Last Tuesday at the 5 Seasons was a big night for the local hip-hop journal Bmore Vibe Magazine (which the author of this review has contributed to in the past). It was a release party for both their fourth issue and their first mixtape, Watch This! Of course, mixtapes are dime a dozen in this town, as are release parties, but it was a rare and impressive feat for the mag to get nearly every MC that appeared on the mixtape—with the exception of D.O.G. and maybe one other artist—to show up and perform, and that they got through those dozens of performances in the space of just a couple hours.
The new issue’s cover star, UnReal, was onstage when we arrived with Me’Aze “Bosslady” Millioni commanding the DJ booth for the night. But, with all due respect to old favorites like UnReal and Ms. Stress, our favorite thing about the show was finally getting to see some artists whose records we’ve been enjoying, playing live for our first time, including PenDragon and self-proclaimed “Bmore’s #1 White Boy,”
Tha Profitt, who bounced around the stage with more energy than most of the other artists on the bill combined. When he brought up a goth-girl dressed in all black with black hair and pale skin to rap a couple verses, we just about fell in love.
The real revelation of the event, though, was seeing two women who’ve been by and large behind-the-scenes figures in Baltimore hip-hop take the spotlight for once. Amotion is at nearly every local rap show, often documenting it for her Deep Flow TV cable access series, or otherwise promoting the Deep Flow studio and label. It’s at the point that it’s sometimes easy to forget that she’s also an MC. And for one of her rare live sets, she went all out, presenting her songs as a rough storyline, with segues explaining how her lyrics form a narrative. Then again, the story’s arc never got more ambitious than getting high, going to a show, meeting a guy, breaking up, and then getting high again; she’s not exactly making a rap opera yet.
The other renaissance woman who used the occasion to remind us that she can also rap was Bmore Vibe‘s own editor and founder, Rogue, who’s expecting a child in January.

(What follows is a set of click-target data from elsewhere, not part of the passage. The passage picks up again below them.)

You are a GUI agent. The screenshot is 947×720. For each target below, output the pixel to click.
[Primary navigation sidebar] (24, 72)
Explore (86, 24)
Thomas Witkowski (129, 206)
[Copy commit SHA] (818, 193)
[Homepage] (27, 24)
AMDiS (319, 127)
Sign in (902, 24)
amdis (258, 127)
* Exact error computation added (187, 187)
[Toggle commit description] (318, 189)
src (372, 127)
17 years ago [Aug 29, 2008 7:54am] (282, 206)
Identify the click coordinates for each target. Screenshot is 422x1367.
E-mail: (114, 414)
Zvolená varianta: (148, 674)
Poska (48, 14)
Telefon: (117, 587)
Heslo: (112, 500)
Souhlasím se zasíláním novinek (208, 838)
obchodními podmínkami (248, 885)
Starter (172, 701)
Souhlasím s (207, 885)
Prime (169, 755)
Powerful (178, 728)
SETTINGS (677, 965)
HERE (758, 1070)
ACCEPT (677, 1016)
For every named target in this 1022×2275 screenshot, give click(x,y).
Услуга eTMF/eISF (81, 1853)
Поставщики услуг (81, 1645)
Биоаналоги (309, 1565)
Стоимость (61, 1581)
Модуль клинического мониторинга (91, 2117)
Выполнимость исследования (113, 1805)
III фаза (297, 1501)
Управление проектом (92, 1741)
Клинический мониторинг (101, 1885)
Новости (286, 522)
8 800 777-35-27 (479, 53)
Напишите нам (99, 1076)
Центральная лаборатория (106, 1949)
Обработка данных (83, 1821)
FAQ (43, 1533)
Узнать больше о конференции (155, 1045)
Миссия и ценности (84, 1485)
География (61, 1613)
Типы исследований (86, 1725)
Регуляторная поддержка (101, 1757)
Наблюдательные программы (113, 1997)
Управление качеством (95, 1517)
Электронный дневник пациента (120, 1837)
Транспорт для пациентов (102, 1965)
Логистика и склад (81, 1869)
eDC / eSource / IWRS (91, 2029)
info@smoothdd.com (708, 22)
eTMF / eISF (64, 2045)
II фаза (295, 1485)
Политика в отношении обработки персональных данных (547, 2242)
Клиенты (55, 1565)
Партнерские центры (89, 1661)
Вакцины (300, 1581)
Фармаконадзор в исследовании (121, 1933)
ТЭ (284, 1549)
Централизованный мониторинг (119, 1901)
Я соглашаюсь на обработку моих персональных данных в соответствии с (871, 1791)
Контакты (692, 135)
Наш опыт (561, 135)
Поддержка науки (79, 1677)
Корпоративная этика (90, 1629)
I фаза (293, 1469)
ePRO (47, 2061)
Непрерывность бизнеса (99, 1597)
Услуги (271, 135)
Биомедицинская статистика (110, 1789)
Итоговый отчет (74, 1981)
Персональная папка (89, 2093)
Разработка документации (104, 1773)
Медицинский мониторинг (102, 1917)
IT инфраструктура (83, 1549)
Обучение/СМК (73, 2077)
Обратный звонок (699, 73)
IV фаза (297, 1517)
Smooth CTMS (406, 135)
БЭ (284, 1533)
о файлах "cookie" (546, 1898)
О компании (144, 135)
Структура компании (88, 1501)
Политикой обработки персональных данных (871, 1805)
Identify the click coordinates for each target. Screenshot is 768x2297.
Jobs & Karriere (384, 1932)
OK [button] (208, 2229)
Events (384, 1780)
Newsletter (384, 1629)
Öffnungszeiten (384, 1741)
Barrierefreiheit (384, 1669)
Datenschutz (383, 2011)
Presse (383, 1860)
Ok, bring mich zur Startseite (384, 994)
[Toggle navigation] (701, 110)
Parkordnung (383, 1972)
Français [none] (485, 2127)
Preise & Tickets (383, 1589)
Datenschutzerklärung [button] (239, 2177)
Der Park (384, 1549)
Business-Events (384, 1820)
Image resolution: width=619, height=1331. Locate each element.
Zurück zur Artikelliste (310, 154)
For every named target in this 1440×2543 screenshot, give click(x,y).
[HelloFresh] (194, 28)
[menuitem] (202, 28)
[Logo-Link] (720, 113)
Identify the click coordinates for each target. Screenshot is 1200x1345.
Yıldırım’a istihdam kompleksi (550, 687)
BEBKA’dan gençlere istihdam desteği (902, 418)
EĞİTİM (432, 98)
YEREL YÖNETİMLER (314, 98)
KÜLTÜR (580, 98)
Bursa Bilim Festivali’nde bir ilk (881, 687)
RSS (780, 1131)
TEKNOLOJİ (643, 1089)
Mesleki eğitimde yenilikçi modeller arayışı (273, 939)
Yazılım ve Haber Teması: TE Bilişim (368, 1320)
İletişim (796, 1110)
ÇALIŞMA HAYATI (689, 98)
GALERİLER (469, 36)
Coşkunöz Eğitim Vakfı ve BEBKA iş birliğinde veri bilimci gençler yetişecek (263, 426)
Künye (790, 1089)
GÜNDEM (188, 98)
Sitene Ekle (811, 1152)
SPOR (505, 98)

While she only managed a couple songs, it was still an impressive feat considering the size of her belly and that she’d already put a lot of work into putting together the magazine, the CD, and the show itself. And her state definitely lended an interesting subtext to that song about “baby father drama.” But the fact that we may never get another chance to see a pregnant white woman rap was just one of many reasons the night was memorable.